● TASK DESCRIPTION
Ignore the pictures in the data below and set down exactly the lines from its first line through the line containing "Απάντηση (223, 2202)".

(DATA SUPPLIED begins)

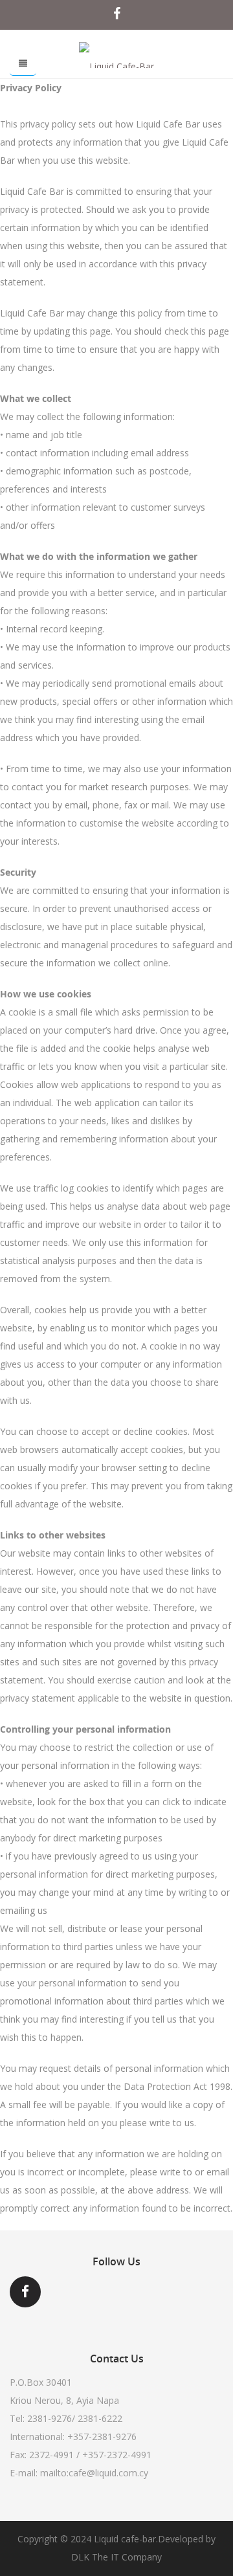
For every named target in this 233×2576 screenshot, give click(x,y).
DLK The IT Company (116, 2557)
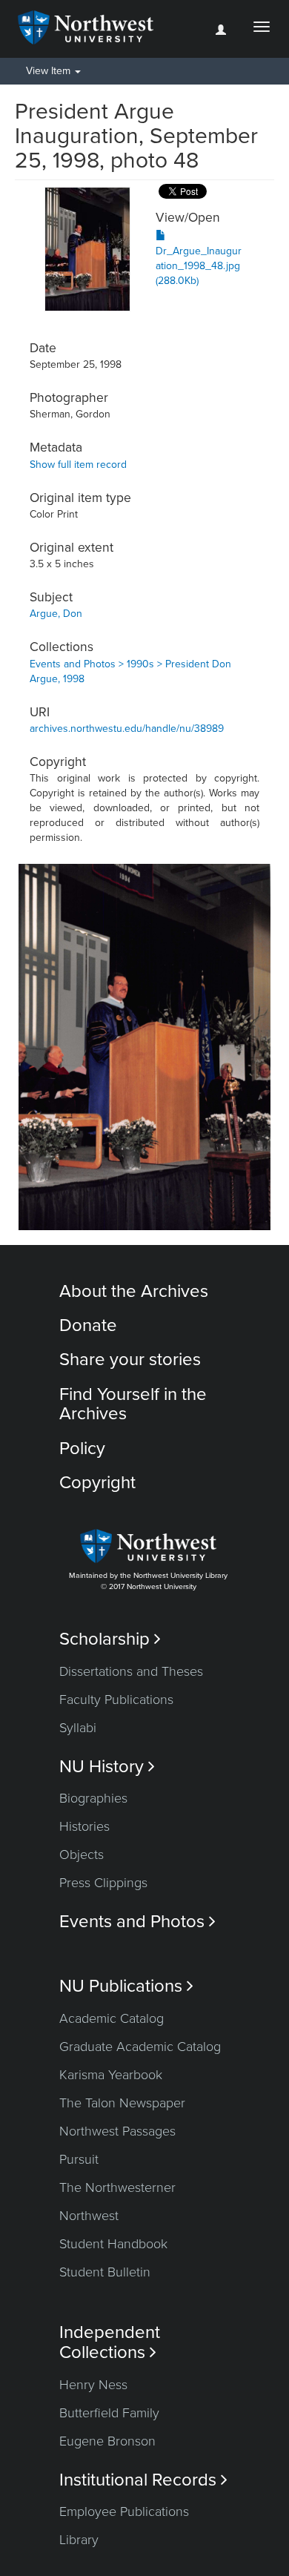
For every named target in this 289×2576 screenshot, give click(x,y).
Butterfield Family (109, 2413)
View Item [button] (49, 71)
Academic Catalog (111, 2018)
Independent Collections (109, 2342)
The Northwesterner (117, 2187)
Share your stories (130, 1359)
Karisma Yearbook (110, 2075)
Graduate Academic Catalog (140, 2046)
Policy (82, 1448)
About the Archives (133, 1291)
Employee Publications (124, 2511)
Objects (81, 1854)
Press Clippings (103, 1883)
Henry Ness (93, 2385)
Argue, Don (56, 613)
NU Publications (126, 1986)
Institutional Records (143, 2480)
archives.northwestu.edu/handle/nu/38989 (127, 728)
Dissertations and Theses (131, 1671)
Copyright (97, 1482)
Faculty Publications (116, 1699)
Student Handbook (113, 2244)
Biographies (93, 1798)
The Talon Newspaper (122, 2103)
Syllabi (77, 1728)
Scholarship (110, 1639)
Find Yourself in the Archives (133, 1404)
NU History (107, 1766)
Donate (88, 1325)
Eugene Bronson (107, 2441)
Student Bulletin (104, 2272)
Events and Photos (137, 1921)
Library (79, 2540)
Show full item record (78, 464)
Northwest (89, 2215)
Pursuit (79, 2159)
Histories (84, 1826)
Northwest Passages (117, 2131)
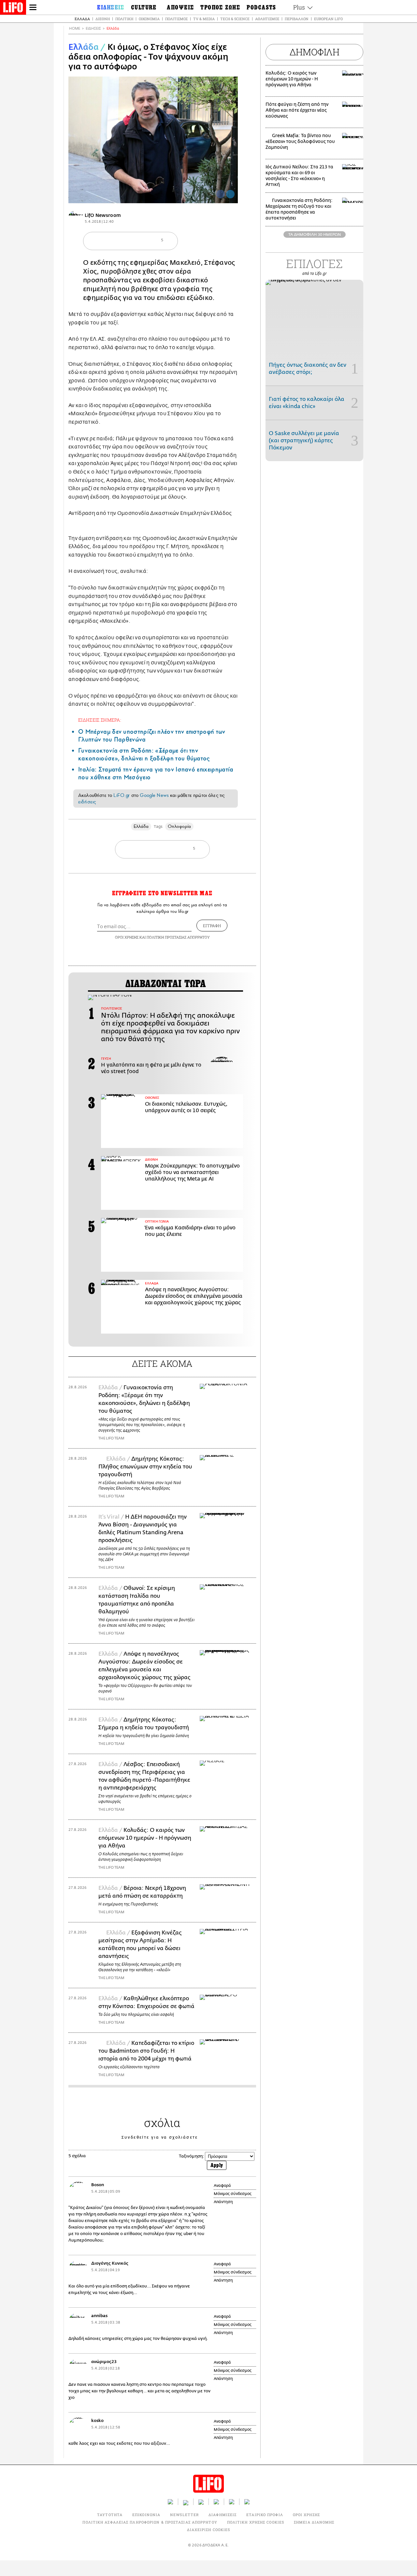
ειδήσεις (87, 802)
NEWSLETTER (184, 2514)
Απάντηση (223, 2202)
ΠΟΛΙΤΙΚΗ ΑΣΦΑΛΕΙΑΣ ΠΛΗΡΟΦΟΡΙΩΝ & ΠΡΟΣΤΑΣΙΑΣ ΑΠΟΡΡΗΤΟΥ (149, 2522)
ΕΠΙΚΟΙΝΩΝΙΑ (146, 2514)
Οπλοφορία (179, 826)
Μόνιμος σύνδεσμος (233, 2193)
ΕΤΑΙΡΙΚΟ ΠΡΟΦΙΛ (264, 2514)
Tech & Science (235, 18)
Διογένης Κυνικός (109, 2263)
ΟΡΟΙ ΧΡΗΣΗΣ (126, 937)
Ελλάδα (82, 18)
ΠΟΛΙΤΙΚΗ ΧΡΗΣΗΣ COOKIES (255, 2522)
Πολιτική (124, 18)
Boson (97, 2184)
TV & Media (204, 18)
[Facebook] (220, 194)
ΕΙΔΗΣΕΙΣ (93, 28)
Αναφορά (222, 2185)
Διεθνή (102, 18)
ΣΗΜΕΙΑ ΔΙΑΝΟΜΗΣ (314, 2522)
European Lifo (328, 18)
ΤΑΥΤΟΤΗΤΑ (109, 2514)
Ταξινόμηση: (191, 2156)
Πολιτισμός (176, 18)
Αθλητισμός (267, 18)
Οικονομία (149, 18)
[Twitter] (230, 194)
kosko (97, 2420)
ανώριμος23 (104, 2361)
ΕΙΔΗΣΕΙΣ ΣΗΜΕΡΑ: (99, 720)
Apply (216, 2165)
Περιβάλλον (297, 18)
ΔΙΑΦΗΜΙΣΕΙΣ (222, 2514)
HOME (74, 28)
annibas (99, 2315)
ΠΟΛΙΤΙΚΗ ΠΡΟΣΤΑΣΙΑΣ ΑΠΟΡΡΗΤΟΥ (178, 937)
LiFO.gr (121, 795)
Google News (154, 795)
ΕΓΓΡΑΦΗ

(DATA SUPPLIED ends)

● SOLVED PROBLEM
For every named target in this 233×2576 screenshot, give click(x,y).
DLK The IT Company (116, 2557)
For every named target in this 289×2576 screenshot, give click(x,y).
Butterfield Family (109, 2413)
View Item [button] (49, 71)
Academic Catalog (111, 2018)
Independent Collections (109, 2342)
The Northwesterner (117, 2187)
Share your stories (130, 1359)
Karisma Yearbook (110, 2075)
Graduate Academic Catalog (140, 2046)
Policy (82, 1448)
About the Archives (133, 1291)
Employee Publications (124, 2511)
Objects (81, 1854)
Press Clippings (103, 1883)
Henry Ness (93, 2385)
Argue, Don (56, 613)
NU Publications (126, 1986)
Institutional Records (143, 2480)
archives.northwestu.edu/handle/nu/38989 (127, 728)
Dissertations and Theses (131, 1671)
Copyright (97, 1482)
Faculty Publications (116, 1699)
Student Handbook (113, 2244)
Biographies (93, 1798)
The Talon Newspaper (122, 2103)
Syllabi (77, 1728)
Scholarship (110, 1639)
Find Yourself in the Archives (133, 1404)
NU History (107, 1766)
Donate (88, 1325)
Eugene Bronson (107, 2441)
Student Bulletin (104, 2272)
Events and Photos (137, 1921)
Library (79, 2540)
Show full item record (78, 464)
Northwest (89, 2215)
Pursuit (79, 2159)
Histories (84, 1826)
Northwest Passages (117, 2131)
ειδήσεις (87, 802)
NEWSLETTER (184, 2514)
Απάντηση (223, 2202)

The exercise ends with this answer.